There is evidence of anarchistic tendencies in later Gnosticism, but it is in relation to the proto-Gnostics of the first century that I am looking to confirm or falsify. The heresy of these reprobates was addressed directly by Paul, Peter, John, and Jude in the New Testament.

The practical application of this idea is obvious – when we compromise and allow our churches to be infiltrated by the ungodly, then we subject ourselves to consequences caused by this ‘mixed multitude.’ Reicke and Green discuss this anti-social and anarchistic element of the proto-Gnostics in association with Jude’s text about them going “the way of Cain” as a murderer of the brethren. The attitude and actions of the infiltrating proto-Gnostics (Cain) resulted in the death of the brethren (Abel.)
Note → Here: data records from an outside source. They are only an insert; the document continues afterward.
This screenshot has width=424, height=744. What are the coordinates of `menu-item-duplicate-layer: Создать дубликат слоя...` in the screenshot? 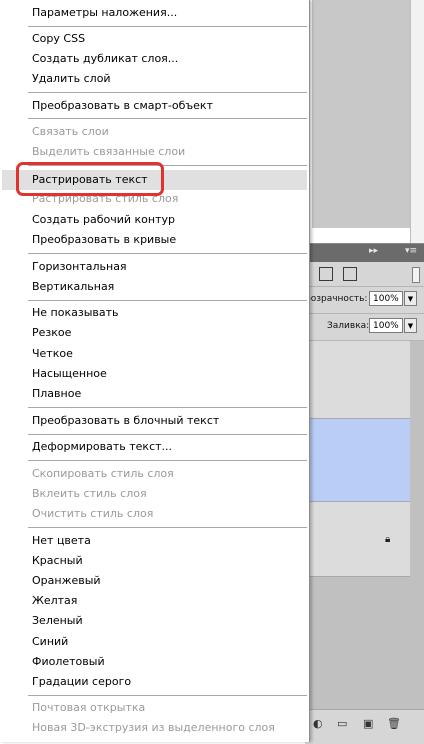 It's located at (105, 59).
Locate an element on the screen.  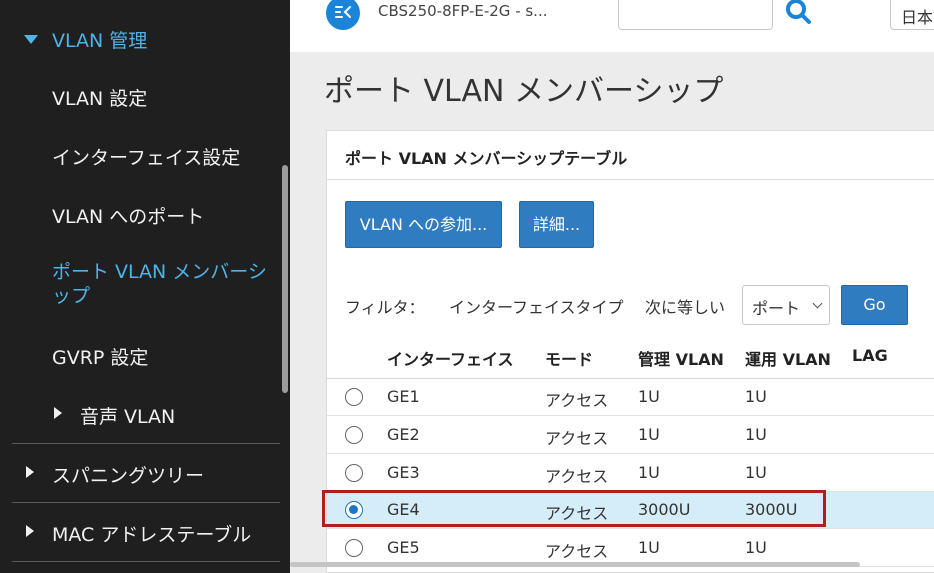
page-title: ポート VLAN メンバーシップ is located at coordinates (524, 92).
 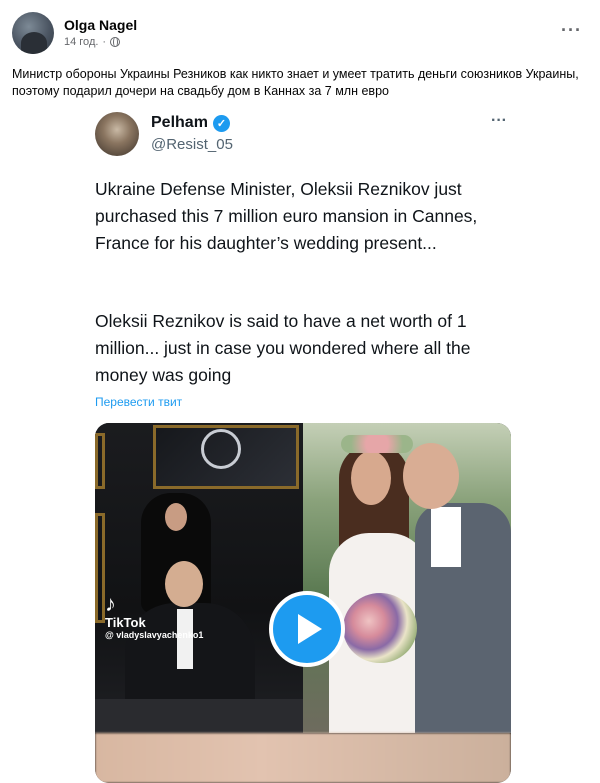 What do you see at coordinates (180, 122) in the screenshot?
I see `tweet-author-label: Pelham` at bounding box center [180, 122].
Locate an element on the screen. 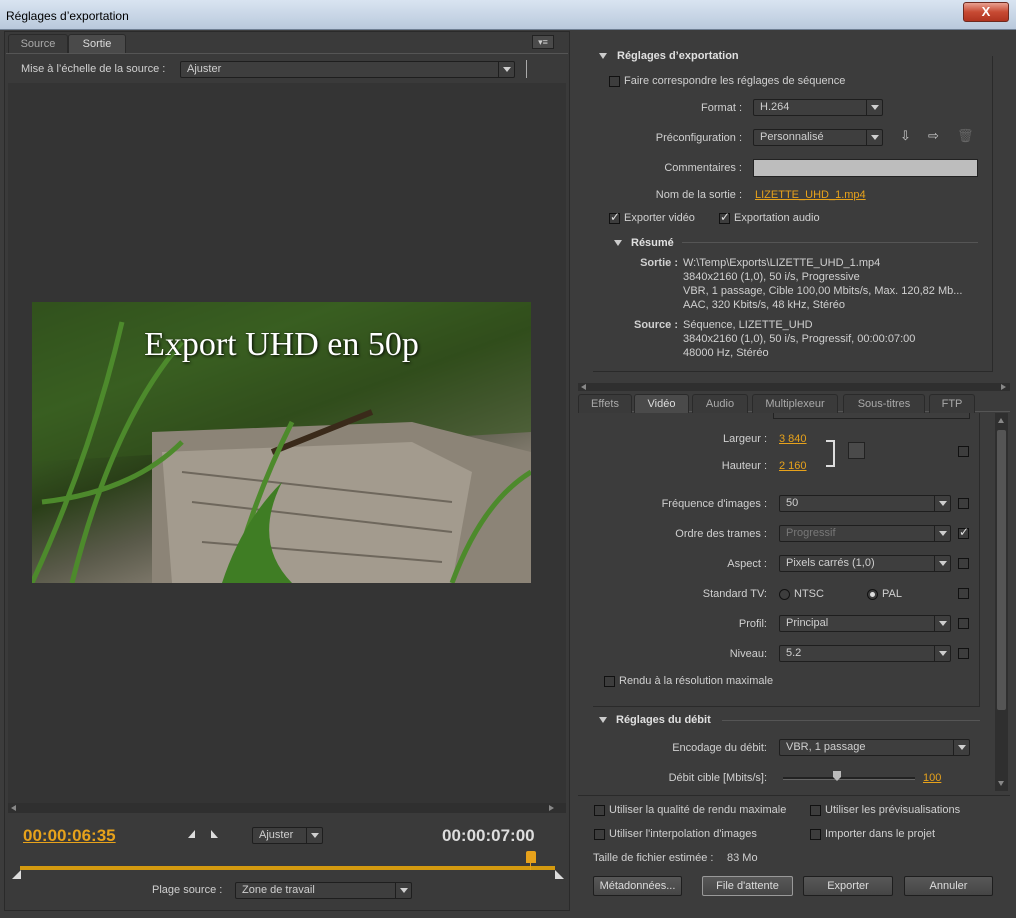 The height and width of the screenshot is (918, 1016). import-project-checkbox is located at coordinates (816, 834).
Here is a pertinent section from Reicke:


> “…there is good reason to argue that their [the infiltrator’s] anarchistic and antinomian propaganda compromised the believers so that they were exposed to persecution from society and even drive to martyrdom…their antisocial behavior aroused the hostility of the Romans and forced the authorities to take active measures against the church. They thereby aggravated the sufferings of the Roman Christians in whose name the author writes. In this sense they and the heretical teachers in Jude are fratricides, and walk in the way of Cain. That the basis of the comparison lies in their subversive propaganda is confirmed by v. 16 [of Jude], in which the teachers of heresy are flatly accused of showing and arousing dissatisfaction with society.” Bo Reicke, The Epistles of James, Peter, and Jude, pp. 205-206.



Does anybody know of any historical record that can back up the assertion of Reike and Green that the proto-Gnostics were anarchists?


----------



## PuritanCovenanter (Jan 18, 2011)

Bump.... for a friend.


----------